Kami selaku kuasa hukum pelapor khawatir, apabila terlapor tetap dibiarkan berkeliaran di luar, maka masalah ini akan terus berkembang dan justru dikhawatirkan terjadi suatu tindak pidana lanjutan/ditakutkan akan ada korban jiwa, karena terlapor tersebut terus melakukan teror dan provokasi terhadap pelapor,” ungkap Badai, yang saat dikonfirmasi didampingi Fahri.
Lanjut Badai menyontohkan, baru-baru ini terlapor diduga kembali meneror dan mengancam ketenangan dan keselamatan keluarga korban.

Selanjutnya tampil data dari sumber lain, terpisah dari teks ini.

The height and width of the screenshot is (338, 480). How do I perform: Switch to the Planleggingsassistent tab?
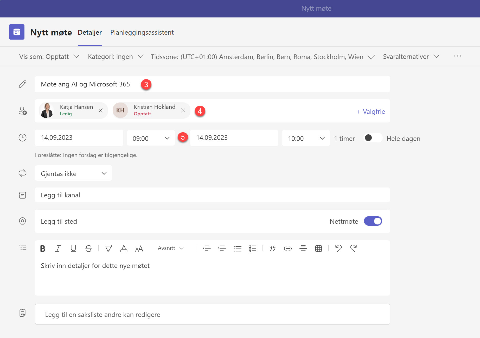click(142, 32)
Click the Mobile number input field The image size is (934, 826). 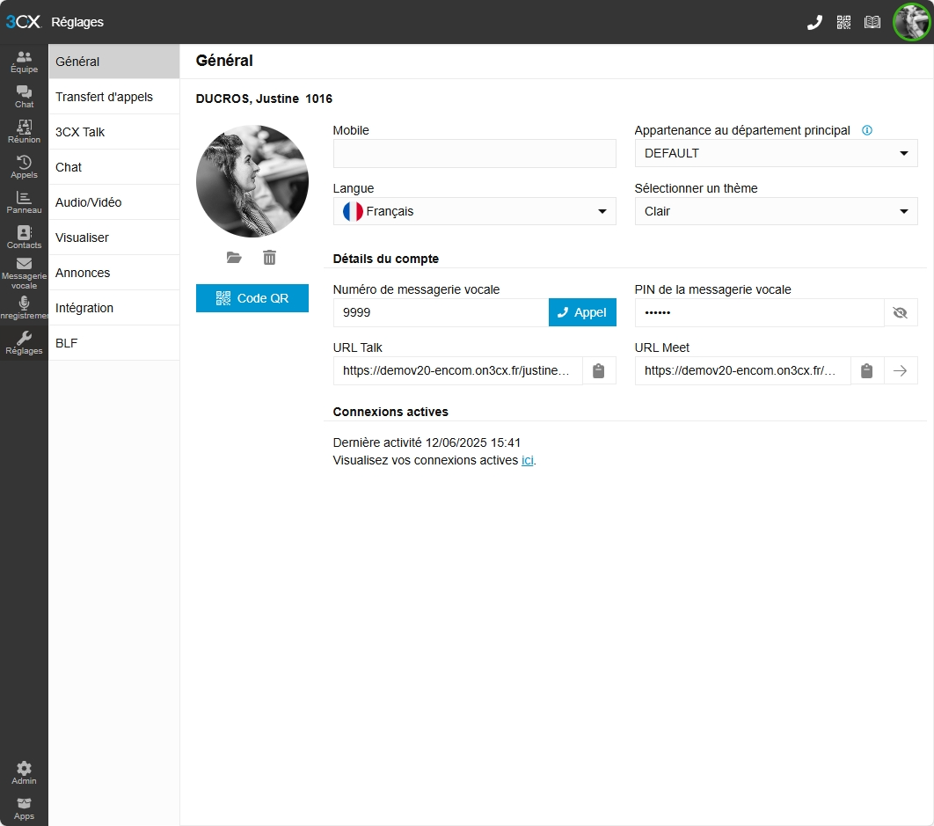pos(474,154)
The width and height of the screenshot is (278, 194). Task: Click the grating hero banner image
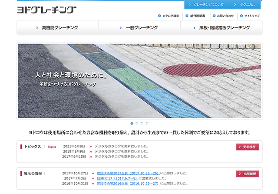(x=139, y=81)
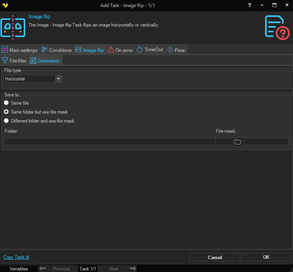This screenshot has height=272, width=293.
Task: Click the folder browse icon
Action: [238, 142]

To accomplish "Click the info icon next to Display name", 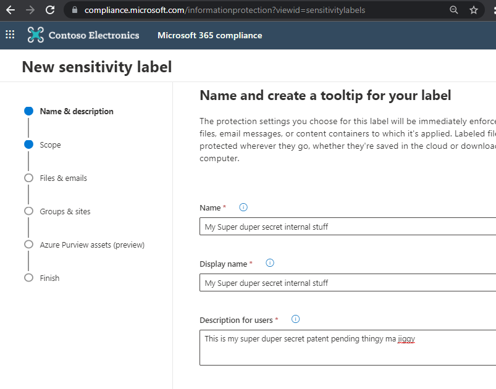I will tap(270, 263).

“Apabila tidak ditahan dan terjadi tindak pidana lanjutan, maka siapa yang akan bertanggung jawab. Contohnya saja hari ini, pukul 12.40 melalui CCTV rumah pelapor, pelapor melihat terduga tersangka berhenti di depan rumah dan melihat situasi rumah pelapor dengan melakukan tindakan-tindakan provokasi, dengan adanya hal seperti ini membuat pelapor dan anak-anaknya merasa ketakutan dan tidak berani untuk melakukan aktivitas di luar rumah.
Sekali lagi, saya berharap kepada Kapolres Lubuk Linggau untuk mempertimbangkan agar segera menangkap pelaku,” tandas Badai.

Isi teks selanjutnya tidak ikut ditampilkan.